A Life Worth Saving

A guest post from my wife Katie.

Someone once told me this about deeply troubled children:

“It would have been better for these children to have been aborted as fetuses than to live such tragic lives.”

I disagreed then.

Recently, though, the overwhelming realities of my young people’s lives confronted me again. As I witnessed more heartbreak, lives filled with more tragic events than years, and little ones who only know anger, frustration, anxiety, and self-hate, that comment came back to mind.

You see, every day I look at the faces of children who have no fathers, whose mothers have been incarcerated, who have lost loved ones to gang-related violence, who have suffered their own abuse by those who are supposed to protect them, whose families know first-hand the tragedies of drug and alcohol addiction. This brokenness occasionally makes me wonder of their mothers, “Why would you knowingly bring a child into this?”

But I am reminded of what I tell my son at night when he is scared: “My God is big.” My God can redeem these lives, that heartache. But these lives have ONLY known brokenness, right? They experienced it from before birth. Does that make a difference? No. Because we are all broken. We were all born into a sinful, ugly, broken existence. That sin and its effects just manifest themselves in different ways in each of our lives.

My God is not surprised. He is not overwhelmed. My God is angered with a righteous anger and He desires justice. He will continue to bring about His kingdom. And we are able play a role in that. We are told to obey, to defend the helpless, and to care for the weak. I continue to believe that those lives — and their births — matter to God.

And when I am tempted to doubt this truth, to wonder why a mother would knowingly bring a child into such a broken life, I answer my own question with a familiar story of another mother who did that very thing.

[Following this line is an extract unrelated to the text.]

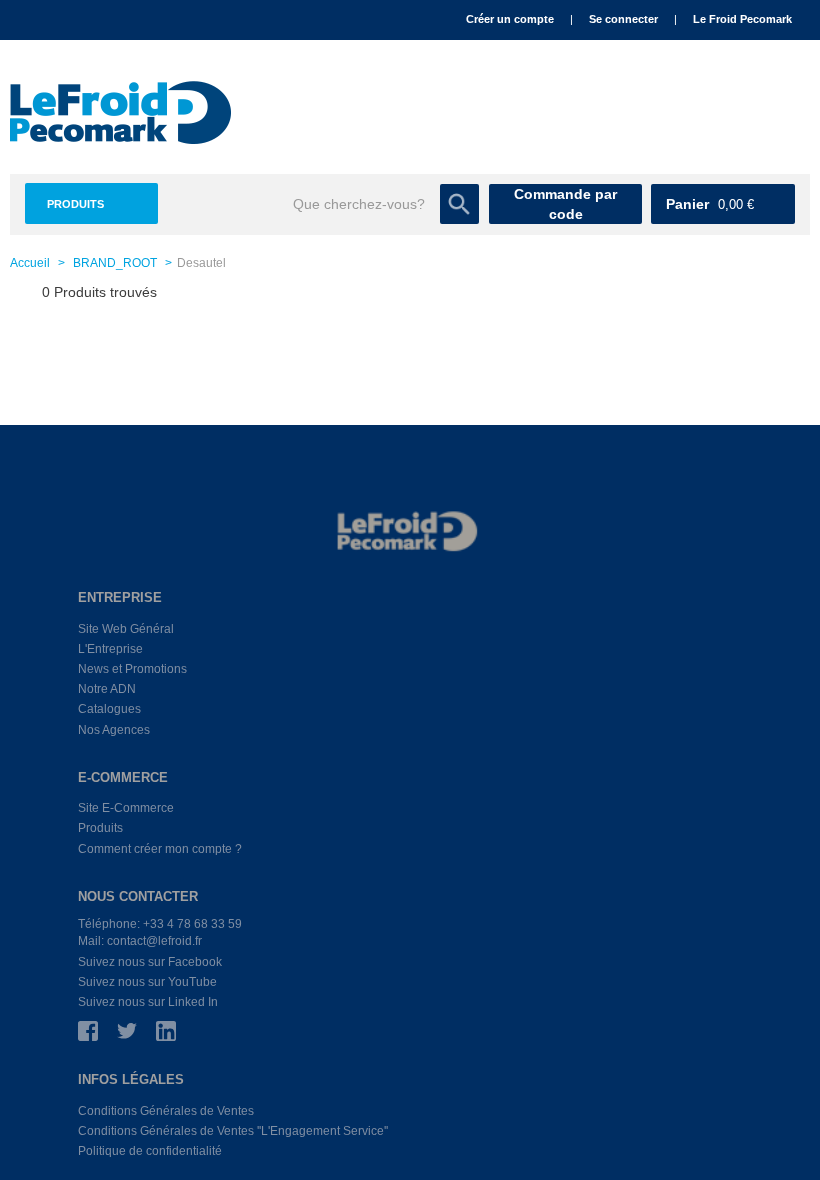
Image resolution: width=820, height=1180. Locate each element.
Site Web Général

One young boy was the only surviving child in a village massacre. Then his mother abandoned him in infancy. As the boy grew older he developed a speech disorder. He gained the favor of his adoptive family, but one day he killed a man and was so overcome with grief that he ran away from the only home he ever knew. Would this life have been better off ended before birth? His mother was convinced otherwise, and she tried to save her son’s life anyway she could.

The child’s life was redeemed by God as He spoke to him through a burning bush. Then, He used that troubled life to redeem the lives of an entire people who had suffered hardship, misery, and injustice through generations of slavery.

Moses’ mother did not hope that her son would become a leader of a nation. She only hoped that he would live to see adulthood. She could have made the difficult choice to spare him a life of pain… or any life, at all. But she, in obedience to God, made the more difficult choice: She gave him life.

She modeled for her son obedience to a God that works in mysterious and magnificent ways. God honored her obedience. And years later, her son followed her example in obeying God’s difficult command.

Obedience to God says, “Let my people go.” Obedience to God says, “Let my people live.”

And obedience to God says, “Care for orphans and widows.”